Joe Biden Could Be Implicated in Hunter’s Laptop Defamation Lawsuit

President Biden could find himself roped into his son’s legal woes as an ongoing defamation case against Hunter Biden slowly makes its way through the courts and both sides gear up for discovery, legal experts told The Post.

John Paul Mac Isaac, a Delaware computer repairman, filed a suit against Hunter Biden and President Biden’s campaign committee on March 1 claiming the pair sought to falsely cast the contents of Hunter’s laptop as “Russian disinformation.”

Hunter Biden dropped off his laptop at Mac Isaac’s computer repair store in Delaware in April 2019 and never returned for it.

The computer drive — containing years worth of compromising professional and personal data — eventually made its way to former Trump attorney Rudy Giuliani, who provided it to The Post.

“[Hunter Biden] is subject to discovery,” said Harvard Law Professor Alan Dershowitz.

“Discovery is very broad. It would include emails, texts with his father, and potentially all the contents of [Hunter’s] computer, even that which hasn’t yet been revealed. So it’s a very risky decision to get involved in litigation when you might have things to hide.”

Dershowitz added that President Biden could “technically be subject to a deposition” but said that it would ultimately be a question for the judge in the case.

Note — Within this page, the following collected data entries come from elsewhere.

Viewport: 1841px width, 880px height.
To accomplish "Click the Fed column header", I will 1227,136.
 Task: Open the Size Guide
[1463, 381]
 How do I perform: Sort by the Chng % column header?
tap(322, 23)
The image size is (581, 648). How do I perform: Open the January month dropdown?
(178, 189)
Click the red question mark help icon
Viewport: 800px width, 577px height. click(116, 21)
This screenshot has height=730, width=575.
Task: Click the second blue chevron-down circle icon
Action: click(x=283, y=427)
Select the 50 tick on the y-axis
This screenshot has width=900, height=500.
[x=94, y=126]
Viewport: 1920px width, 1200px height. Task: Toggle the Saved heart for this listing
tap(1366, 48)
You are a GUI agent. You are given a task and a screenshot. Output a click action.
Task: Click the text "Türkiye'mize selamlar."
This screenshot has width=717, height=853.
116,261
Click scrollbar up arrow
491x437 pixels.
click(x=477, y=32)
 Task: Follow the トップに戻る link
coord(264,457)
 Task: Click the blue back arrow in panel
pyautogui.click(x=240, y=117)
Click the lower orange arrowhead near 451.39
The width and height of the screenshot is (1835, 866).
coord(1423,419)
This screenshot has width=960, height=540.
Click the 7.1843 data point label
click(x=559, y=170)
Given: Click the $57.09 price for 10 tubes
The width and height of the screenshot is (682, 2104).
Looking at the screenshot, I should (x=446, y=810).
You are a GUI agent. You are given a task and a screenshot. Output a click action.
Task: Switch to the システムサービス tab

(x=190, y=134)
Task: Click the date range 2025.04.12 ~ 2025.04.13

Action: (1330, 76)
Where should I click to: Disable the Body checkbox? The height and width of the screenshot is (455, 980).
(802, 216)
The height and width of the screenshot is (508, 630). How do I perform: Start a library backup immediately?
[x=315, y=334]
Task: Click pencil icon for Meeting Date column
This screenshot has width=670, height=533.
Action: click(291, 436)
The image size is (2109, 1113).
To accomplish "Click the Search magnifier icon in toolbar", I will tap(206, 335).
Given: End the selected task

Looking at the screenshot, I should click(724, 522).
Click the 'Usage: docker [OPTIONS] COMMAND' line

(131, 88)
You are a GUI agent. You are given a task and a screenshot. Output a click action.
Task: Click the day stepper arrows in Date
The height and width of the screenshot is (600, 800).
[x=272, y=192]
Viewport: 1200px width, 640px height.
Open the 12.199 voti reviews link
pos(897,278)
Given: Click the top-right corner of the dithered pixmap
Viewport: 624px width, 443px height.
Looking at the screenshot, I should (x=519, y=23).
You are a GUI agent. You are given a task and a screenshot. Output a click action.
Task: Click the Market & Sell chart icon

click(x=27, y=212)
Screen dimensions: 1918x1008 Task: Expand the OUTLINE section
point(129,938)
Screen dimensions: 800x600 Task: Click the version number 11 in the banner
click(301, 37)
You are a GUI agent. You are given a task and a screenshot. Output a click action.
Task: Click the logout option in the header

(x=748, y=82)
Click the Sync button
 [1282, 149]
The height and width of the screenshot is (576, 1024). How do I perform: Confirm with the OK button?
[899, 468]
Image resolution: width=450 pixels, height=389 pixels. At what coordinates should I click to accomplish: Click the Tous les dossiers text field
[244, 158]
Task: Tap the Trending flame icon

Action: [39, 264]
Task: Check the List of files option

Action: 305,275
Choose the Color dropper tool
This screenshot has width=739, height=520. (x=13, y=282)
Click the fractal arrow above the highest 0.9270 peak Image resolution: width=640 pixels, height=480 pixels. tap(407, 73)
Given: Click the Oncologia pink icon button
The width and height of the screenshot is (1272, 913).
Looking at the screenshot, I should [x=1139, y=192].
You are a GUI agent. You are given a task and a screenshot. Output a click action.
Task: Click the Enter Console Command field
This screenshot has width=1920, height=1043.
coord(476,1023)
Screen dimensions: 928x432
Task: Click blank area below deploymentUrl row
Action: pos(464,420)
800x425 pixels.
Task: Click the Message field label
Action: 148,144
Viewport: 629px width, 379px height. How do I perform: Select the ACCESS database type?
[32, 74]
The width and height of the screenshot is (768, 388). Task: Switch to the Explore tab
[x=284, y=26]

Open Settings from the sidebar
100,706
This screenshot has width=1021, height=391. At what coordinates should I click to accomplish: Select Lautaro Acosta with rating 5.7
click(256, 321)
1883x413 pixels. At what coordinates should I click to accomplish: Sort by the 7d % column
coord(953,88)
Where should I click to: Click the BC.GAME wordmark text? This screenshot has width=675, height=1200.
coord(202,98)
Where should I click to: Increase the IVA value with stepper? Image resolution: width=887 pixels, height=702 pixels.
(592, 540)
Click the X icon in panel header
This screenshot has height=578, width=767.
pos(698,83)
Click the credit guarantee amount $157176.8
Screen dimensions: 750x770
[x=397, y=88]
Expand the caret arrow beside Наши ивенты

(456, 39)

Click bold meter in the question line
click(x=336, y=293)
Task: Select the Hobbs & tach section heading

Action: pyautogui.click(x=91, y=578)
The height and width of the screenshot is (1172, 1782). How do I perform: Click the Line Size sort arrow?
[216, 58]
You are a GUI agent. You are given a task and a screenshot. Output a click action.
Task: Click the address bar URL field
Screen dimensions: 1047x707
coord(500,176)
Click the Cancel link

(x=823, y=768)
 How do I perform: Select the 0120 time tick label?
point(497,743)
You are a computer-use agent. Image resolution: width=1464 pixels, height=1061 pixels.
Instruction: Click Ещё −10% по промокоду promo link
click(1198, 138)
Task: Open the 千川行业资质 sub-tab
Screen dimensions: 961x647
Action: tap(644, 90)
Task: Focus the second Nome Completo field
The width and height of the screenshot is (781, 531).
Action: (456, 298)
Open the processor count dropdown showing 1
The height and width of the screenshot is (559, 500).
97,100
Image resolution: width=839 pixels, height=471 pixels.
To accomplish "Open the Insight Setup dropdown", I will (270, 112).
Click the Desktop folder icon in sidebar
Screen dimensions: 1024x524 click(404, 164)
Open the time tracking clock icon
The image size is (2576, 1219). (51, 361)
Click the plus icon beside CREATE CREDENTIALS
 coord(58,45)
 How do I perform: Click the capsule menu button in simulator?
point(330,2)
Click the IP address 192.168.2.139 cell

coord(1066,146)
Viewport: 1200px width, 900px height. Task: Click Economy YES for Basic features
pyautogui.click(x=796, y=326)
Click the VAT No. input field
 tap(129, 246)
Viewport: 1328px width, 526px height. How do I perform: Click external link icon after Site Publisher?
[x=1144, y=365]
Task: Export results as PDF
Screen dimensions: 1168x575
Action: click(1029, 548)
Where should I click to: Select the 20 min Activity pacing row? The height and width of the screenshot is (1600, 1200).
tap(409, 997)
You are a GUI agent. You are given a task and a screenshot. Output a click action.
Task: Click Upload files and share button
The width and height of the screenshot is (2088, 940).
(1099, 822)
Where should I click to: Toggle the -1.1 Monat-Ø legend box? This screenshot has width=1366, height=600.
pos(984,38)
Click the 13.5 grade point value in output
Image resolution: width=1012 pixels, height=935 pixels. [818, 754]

Ronald Poliquin, an attorney for Mac Isaac, told The Post, “Discovery will entail depositions of individuals who perpetrated the claim that Jon Mac Isaac was a tool for Russian disinformation.

As alleged in the complaint, President Biden’s Presidential Campaign Committee and himself were a key part of that effort.”

In his suit, Mac Isaac named President Biden and top campaign aides as people who falsely sought to discredit the laptop.

It notes at least one instance where then-candidate Joe Biden falsely insisted the laptop was “disinformation from the Russians.”

There is ample historical precedent for a sitting president to be deposed in a civil lawsuit. In 1998 former president Bill Clinton spent six hours in a deposition stemming from a sexual harassment lawsuit brought against him by Paula Jones.

The false statements he made about his relationship with White House intern Monica Lewinsky during his deposition ultimately led to his impeachment. Clinton paid Jones $850,000 in a settlement but did not admit wrongdoing.

Team Hunter, meanwhile, appears uninterested in a settlement.

On March 17, attorneys for the First Son filed a countersuit against Mac Isaac alleging that the computer repair store owner had violated his privacy and that Mac Isaac had no legal right to disseminate the contents of the laptop that was abandoned at his Delaware store in 2019.

“We have engaged with the plaintiff’s counsel to arrange, as soon as practicable, a date upon which all parties can confer to discuss, among other topics, the timing and sequence of discovery. We then will promptly provide the court with a proposed case schedule for discovery,” Hunter Biden’s attorney Abbe Lowell wrote to United States District Judge Maryellen Noreika.